**Task details:** The answer must consist of the listing, reproduced exactly.

**Material for this exercise:**
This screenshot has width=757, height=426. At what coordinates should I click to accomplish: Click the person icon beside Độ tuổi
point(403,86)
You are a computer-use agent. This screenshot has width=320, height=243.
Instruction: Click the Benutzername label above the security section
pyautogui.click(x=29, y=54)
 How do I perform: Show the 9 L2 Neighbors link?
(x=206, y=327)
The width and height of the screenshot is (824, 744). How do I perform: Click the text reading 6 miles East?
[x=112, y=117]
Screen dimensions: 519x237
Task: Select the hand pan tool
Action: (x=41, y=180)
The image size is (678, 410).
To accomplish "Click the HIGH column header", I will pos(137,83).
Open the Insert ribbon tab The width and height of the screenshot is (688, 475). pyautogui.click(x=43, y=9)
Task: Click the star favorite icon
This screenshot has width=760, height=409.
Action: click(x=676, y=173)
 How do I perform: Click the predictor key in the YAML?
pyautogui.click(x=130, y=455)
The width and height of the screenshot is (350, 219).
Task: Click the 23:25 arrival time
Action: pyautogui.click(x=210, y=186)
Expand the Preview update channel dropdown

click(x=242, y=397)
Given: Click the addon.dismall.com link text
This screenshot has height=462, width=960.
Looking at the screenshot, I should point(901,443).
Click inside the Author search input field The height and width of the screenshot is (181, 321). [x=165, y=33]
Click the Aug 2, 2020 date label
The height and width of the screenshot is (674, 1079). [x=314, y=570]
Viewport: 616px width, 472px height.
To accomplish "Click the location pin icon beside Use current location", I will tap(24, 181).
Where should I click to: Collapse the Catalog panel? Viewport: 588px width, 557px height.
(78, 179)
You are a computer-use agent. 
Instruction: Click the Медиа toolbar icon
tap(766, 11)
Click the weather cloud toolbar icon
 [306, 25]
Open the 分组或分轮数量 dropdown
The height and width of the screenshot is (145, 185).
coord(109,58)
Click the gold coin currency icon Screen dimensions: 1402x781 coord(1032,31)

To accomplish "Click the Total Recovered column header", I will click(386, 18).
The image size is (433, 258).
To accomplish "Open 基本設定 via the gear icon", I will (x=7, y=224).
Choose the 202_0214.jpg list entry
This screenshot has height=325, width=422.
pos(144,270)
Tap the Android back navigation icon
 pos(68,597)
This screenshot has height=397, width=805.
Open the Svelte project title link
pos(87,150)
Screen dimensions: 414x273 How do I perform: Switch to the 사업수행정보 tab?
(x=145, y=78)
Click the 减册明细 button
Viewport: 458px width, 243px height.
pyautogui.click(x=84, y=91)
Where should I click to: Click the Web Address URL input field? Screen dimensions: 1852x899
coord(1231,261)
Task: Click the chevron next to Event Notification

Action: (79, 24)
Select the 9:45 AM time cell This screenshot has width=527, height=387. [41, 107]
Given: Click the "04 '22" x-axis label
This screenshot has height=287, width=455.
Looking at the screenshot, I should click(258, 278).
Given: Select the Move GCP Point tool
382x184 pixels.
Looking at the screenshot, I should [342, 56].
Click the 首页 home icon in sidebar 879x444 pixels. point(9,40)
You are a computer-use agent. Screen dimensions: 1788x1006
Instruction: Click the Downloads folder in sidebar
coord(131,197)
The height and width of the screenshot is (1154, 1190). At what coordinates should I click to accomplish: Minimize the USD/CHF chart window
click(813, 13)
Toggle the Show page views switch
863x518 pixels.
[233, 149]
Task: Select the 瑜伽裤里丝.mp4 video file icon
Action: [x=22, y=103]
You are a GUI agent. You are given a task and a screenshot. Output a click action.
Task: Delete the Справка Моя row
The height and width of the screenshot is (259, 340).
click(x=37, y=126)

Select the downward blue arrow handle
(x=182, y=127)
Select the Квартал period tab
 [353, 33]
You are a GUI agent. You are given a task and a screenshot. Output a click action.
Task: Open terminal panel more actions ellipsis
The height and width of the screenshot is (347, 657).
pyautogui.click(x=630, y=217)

**Problem solution:**
This screenshot has width=757, height=426. At what coordinates should I click to accomplish: Click the person icon beside Độ tuổi
point(403,86)
You are a computer-use agent. This screenshot has width=320, height=243.
Instruction: Click the Benutzername label above the security section
pyautogui.click(x=29, y=54)
 How do I perform: Show the 9 L2 Neighbors link?
(x=206, y=327)
The width and height of the screenshot is (824, 744). How do I perform: Click the text reading 6 miles East?
[x=112, y=117]
Screen dimensions: 519x237
Task: Select the hand pan tool
Action: (x=41, y=180)
The image size is (678, 410).
To accomplish "Click the HIGH column header", I will pos(137,83).
Open the Insert ribbon tab The width and height of the screenshot is (688, 475). pyautogui.click(x=43, y=9)
Task: Click the star favorite icon
This screenshot has width=760, height=409.
Action: click(x=676, y=173)
 How do I perform: Click the predictor key in the YAML?
pyautogui.click(x=130, y=455)
The width and height of the screenshot is (350, 219).
Task: Click the 23:25 arrival time
Action: pyautogui.click(x=210, y=186)
Expand the Preview update channel dropdown

click(x=242, y=397)
Given: Click the addon.dismall.com link text
This screenshot has height=462, width=960.
Looking at the screenshot, I should point(901,443).
Click inside the Author search input field The height and width of the screenshot is (181, 321). [x=165, y=33]
Click the Aug 2, 2020 date label
The height and width of the screenshot is (674, 1079). [x=314, y=570]
Viewport: 616px width, 472px height.
To accomplish "Click the location pin icon beside Use current location", I will tap(24, 181).
Where should I click to: Collapse the Catalog panel? Viewport: 588px width, 557px height.
(78, 179)
You are a computer-use agent. 
Instruction: Click the Медиа toolbar icon
tap(766, 11)
Click the weather cloud toolbar icon
 [306, 25]
Open the 分组或分轮数量 dropdown
The height and width of the screenshot is (145, 185).
coord(109,58)
Click the gold coin currency icon Screen dimensions: 1402x781 coord(1032,31)

To accomplish "Click the Total Recovered column header", I will click(386, 18).
The image size is (433, 258).
To accomplish "Open 基本設定 via the gear icon", I will (x=7, y=224).
Choose the 202_0214.jpg list entry
This screenshot has height=325, width=422.
pos(144,270)
Tap the Android back navigation icon
 pos(68,597)
This screenshot has height=397, width=805.
Open the Svelte project title link
pos(87,150)
Screen dimensions: 414x273 How do I perform: Switch to the 사업수행정보 tab?
(x=145, y=78)
Click the 减册明细 button
Viewport: 458px width, 243px height.
pyautogui.click(x=84, y=91)
Where should I click to: Click the Web Address URL input field? Screen dimensions: 1852x899
coord(1231,261)
Task: Click the chevron next to Event Notification

Action: (79, 24)
Select the 9:45 AM time cell This screenshot has width=527, height=387. [41, 107]
Given: Click the "04 '22" x-axis label
This screenshot has height=287, width=455.
Looking at the screenshot, I should click(258, 278).
Given: Select the Move GCP Point tool
382x184 pixels.
Looking at the screenshot, I should [342, 56].
Click the 首页 home icon in sidebar 879x444 pixels. point(9,40)
You are a computer-use agent. Screen dimensions: 1788x1006
Instruction: Click the Downloads folder in sidebar
coord(131,197)
The height and width of the screenshot is (1154, 1190). At what coordinates should I click to accomplish: Minimize the USD/CHF chart window
click(813, 13)
Toggle the Show page views switch
863x518 pixels.
[233, 149]
Task: Select the 瑜伽裤里丝.mp4 video file icon
Action: [x=22, y=103]
You are a GUI agent. You are given a task and a screenshot. Output a click action.
Task: Delete the Справка Моя row
The height and width of the screenshot is (259, 340).
click(x=37, y=126)

Select the downward blue arrow handle
(x=182, y=127)
Select the Квартал period tab
 [353, 33]
You are a GUI agent. You are given a task and a screenshot. Output a click action.
Task: Open terminal panel more actions ellipsis
The height and width of the screenshot is (347, 657).
pyautogui.click(x=630, y=217)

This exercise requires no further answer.